### Problems to work on
#1 List every Chevrolet model line named in the 1965 Biscayne article.
#2 In the 1965 Biscayne article, what gross horsepower does the 283 V8 produce?
#3 Carry on the 1965 Biscayne article from its final sentence.

### Document excerpt ###

These shots of a ’65 Biscayne posted at the Cohort by robadr are the perfect follow-up to the ’59 bat-wing Biscayne we looked at the other day. In both cases, Chevy (and all of GM) were debuting bold and dramatic new styling. In 1959, it was all about fins, wings, jet intakes and exhausts, and other such such frippery. After a relatively subdued four years (1961-1964), GM was ready to shake up the big car styling status quo again, this time with Coke-bottle curves featuring voluptuous hips and long, swoopy semi-fastback roofs (mostly on the coupes).
And just like in 1959, this all worked best on the high trim models, but come off a bit overwrought on the low trim versions, lie this Biscayne. That one single piece of bright trim on its hips was surprisingly controversial, as I know from personal experience, having been at the Chevy dealership in Iowa City on the night they were revealed in the showroom, which was a genuine event. Folks loved the Impala coupe, but groused about the Biscayne.
I more than paid my respects to the ’65 Impala coupe here. Way more, actually. I modestly titled it “The Peak Full-Size American Car Experience”. That piece has become a precursor to my “Who Killed the Big American Car?“. Let’s just say that 1965 was the big car’s last hurrah, even though its market share had been shrinking since 1957.
I’ve written about what a big deal new car reveals at the dealers were back then. I remember that September 1964 evening at the local Chevy-Buick-Cadillac dealer in great detail. Hot chocolate and donuts were served; no wonder I remember it so well! And of course the ’65 Chevy Impala coupe in the showroom was the hot item, more so than the Buicks or Caddilacs. But I also distinctly remember being among some folks just outside the showroom, where there was a Biscayne, and overhearing a dour man grousing about the chrome strip on top of a Biscayne parked there. “Why do they have to accentuate that big hump with that chrome strip?”
Maybe it was done on purpose to get more folks into a slightly more expensive Bel Air, which had a very conservative horizontal strip, which had rather the opposite visual effect, to attenuate the bulging hip.
From the front, they all looked the same. And mighty good, what with that floating delicate bumper, something very new and bold. It rather changed the face of big cars, until the wretched 5 mile battering rams came along.
This Biscayne was bought by a cheapskate, but at least they sprung for a V8 version, with the venerable 195 (gross) hp 283. That’s if the badge is original. By the way, 1965 was only year the 283 numbers graced the top of the croossed flag badge.
What’s not original are the wheels, which appear to be the 15″ ventilated wheels that came with the optional disc brakes that were first available in 1967. They’re very familiar to me, as Baltimore County bought a huge fleet of 1967 Biscaynes for police and other uses, and they all had those wheels and disc brakes. Or maybe they’re reproductions. I don’t blame him for putting them on, as it’s a whole lot easier finding suitable 15″ tires than 14 inchers. And they look good, a lot better then the wretchedly undersized 7.35 x 14″ (comparable to a P185/80R14) that were originally mounted on this car.
I wrote up that issue of undersized tires here, and it was specifically triggered by my memory of how tiny those tires looked that evening in 1964 at the dealer. It left a lasting impression.

### Record set ###

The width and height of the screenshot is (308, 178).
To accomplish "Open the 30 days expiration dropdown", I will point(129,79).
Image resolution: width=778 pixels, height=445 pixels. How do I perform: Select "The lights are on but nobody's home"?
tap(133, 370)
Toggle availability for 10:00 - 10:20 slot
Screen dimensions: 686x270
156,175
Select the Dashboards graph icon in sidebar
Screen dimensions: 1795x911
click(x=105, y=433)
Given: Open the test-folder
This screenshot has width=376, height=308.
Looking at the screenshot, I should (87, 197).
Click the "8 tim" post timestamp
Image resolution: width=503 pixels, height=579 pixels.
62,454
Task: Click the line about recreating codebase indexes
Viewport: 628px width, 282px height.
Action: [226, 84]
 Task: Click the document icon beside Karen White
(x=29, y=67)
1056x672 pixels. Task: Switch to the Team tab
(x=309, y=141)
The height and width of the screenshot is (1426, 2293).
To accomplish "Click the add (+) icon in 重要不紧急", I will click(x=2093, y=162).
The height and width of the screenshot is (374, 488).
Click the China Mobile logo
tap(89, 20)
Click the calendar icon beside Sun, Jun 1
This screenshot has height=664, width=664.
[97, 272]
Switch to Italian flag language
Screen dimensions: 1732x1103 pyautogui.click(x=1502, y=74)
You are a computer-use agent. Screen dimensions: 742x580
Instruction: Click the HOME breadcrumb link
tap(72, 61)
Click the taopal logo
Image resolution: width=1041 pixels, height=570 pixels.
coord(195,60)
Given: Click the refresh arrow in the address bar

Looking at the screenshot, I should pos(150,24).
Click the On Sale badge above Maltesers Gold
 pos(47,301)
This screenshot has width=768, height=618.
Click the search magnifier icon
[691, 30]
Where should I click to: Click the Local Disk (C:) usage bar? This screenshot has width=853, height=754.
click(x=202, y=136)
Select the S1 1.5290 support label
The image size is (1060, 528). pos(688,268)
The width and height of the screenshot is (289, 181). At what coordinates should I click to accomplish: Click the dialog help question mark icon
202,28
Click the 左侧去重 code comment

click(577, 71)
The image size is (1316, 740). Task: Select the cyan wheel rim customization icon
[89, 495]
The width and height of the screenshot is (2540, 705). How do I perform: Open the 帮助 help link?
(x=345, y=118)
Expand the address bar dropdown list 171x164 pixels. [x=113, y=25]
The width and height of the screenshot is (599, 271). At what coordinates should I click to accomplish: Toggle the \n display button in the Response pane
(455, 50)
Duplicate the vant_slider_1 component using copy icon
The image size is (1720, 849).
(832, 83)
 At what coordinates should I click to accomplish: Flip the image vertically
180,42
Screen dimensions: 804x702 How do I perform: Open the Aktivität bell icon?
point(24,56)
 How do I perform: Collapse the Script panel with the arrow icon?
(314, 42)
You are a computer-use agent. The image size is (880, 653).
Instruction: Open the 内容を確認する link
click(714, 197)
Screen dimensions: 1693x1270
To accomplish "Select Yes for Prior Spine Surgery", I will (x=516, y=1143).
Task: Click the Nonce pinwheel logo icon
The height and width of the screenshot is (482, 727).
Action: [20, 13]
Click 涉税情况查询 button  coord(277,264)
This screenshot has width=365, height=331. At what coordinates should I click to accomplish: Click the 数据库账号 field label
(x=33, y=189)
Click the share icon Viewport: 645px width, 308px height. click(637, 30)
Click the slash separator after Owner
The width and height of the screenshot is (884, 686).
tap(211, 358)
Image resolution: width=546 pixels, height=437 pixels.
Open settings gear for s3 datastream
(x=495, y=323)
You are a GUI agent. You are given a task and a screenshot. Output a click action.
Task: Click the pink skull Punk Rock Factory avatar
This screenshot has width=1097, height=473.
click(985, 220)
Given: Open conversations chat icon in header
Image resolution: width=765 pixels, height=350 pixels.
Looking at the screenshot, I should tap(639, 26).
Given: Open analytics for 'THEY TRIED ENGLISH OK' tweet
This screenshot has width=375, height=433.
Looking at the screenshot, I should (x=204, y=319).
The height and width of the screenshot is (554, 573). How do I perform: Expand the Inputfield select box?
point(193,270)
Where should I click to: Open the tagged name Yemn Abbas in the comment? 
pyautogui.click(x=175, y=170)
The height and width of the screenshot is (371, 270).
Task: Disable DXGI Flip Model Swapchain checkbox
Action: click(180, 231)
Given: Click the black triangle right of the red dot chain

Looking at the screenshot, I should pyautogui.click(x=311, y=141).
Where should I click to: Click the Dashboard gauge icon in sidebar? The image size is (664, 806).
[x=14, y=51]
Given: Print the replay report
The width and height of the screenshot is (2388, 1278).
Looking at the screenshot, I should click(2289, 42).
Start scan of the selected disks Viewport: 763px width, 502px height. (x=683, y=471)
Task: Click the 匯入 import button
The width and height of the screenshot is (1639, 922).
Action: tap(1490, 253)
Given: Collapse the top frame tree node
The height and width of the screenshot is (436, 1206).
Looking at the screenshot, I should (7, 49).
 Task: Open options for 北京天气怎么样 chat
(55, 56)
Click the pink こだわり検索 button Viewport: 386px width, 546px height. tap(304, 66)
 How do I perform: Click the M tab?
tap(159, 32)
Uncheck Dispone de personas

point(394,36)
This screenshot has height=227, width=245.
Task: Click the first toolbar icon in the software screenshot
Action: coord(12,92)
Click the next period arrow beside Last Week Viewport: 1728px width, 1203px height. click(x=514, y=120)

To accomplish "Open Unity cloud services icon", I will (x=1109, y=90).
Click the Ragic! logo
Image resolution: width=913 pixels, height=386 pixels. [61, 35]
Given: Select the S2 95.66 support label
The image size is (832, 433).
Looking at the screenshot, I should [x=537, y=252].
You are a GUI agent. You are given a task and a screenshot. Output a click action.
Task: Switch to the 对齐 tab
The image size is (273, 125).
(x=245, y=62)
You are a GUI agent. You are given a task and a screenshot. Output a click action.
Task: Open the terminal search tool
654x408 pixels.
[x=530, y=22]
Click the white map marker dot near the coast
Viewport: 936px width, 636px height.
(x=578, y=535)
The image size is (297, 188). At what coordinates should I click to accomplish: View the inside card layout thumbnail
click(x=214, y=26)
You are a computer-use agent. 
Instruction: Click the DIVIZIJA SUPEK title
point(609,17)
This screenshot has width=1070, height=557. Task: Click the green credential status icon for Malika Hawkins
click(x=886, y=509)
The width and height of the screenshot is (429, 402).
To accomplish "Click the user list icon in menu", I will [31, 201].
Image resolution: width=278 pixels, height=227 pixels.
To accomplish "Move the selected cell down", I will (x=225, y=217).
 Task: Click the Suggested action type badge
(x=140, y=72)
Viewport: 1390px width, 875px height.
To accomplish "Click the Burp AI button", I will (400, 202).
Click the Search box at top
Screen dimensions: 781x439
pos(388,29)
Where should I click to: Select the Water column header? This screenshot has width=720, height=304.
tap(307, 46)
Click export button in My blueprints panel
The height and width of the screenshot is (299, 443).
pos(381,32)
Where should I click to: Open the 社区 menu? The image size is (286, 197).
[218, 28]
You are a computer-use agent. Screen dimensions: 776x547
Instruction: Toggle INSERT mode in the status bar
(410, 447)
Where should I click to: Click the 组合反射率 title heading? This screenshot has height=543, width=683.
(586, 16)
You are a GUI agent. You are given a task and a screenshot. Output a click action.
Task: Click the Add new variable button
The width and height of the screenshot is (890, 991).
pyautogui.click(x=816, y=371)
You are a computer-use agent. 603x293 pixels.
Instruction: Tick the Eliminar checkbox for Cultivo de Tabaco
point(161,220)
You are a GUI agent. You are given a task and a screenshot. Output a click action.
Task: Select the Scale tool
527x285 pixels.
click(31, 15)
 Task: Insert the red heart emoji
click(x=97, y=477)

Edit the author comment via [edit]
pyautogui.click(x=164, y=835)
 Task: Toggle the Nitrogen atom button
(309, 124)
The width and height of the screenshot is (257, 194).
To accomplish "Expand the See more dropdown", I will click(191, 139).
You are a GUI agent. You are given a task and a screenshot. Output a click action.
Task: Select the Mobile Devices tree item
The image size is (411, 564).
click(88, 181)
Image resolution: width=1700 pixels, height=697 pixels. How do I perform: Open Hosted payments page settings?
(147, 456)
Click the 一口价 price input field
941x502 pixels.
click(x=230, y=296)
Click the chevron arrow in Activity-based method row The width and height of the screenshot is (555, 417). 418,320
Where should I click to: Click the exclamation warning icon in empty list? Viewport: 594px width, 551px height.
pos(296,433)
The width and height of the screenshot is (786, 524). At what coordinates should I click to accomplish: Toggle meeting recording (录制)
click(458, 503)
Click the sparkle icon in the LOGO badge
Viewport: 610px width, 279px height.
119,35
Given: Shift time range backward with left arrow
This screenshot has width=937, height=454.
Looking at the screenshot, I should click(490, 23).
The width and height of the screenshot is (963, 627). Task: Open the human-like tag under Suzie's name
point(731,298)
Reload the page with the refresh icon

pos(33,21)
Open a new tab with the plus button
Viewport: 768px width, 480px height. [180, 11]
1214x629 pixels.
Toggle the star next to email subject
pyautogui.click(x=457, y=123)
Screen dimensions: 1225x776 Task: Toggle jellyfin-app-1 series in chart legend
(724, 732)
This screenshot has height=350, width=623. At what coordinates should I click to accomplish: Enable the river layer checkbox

###

### Task-by-task outputs
#1 Biscayne, Impala, Bel Air

#2 The 283 V8 produces 195 gross horsepower.

#3
That upholstery looks rather original to me. The Mennonite family I used to spend time with every summer bought a demo ’65 Bel Air sedan in 1965, and I spent some time riding in it that last summer I was with them (1965). It had the 230 six and three speed manual, natch, and it was still serving them when I went back to visit them in 1973, although looking a bit worse for wear.
This Biscayne owner also splurged for a Powerglide to back up the V8. he wasn’t such a total cheapskate after all.
For those of you who perpetually grouse about how outlandish modern cars are, rest assured that if you had been there at the dealer on that day in 1964, you might well have though the same about the new ’65 Biscayne.
I like em but we only got BelAirs and Impalas four doors 283 no hard tops coupes or ragtops those have arrived more recently used, I dont think Ive ever seen a Biscayne, very popular cars here that lasted quite well.
I had a 66 just like this. Mine was a dark green. 283 powerglide.
Really nice car!! the sheer simplicity of it is stunning to me. i miss when you could buy a stripper car without all the bells and whistles. it just looks so simple.
The chrome strip on the Biscayne not only accentuates that big hump, it also reveals the slightest misalignment of the rear doors.
I can’t look at this car and not see each of the trim’s mounting holes – on the top of the fender and door – as a point of entry for water into the door panel and trunk, and as a perfect breeding ground for rust spots. Of course, new car buyers of that time typically didn’t keep their cars nearly as long as we do today, so I doubt it concerned anyone.
I know that the 65’s sold extremely well (across the board, wasn’t it a record number of US built cars sold?) But I never got used to the taillights on the big ’65 Chevy’s. They always looked like they were just tacked on.
“But I never got used to the taillights on the big ’65 Chevy’s.”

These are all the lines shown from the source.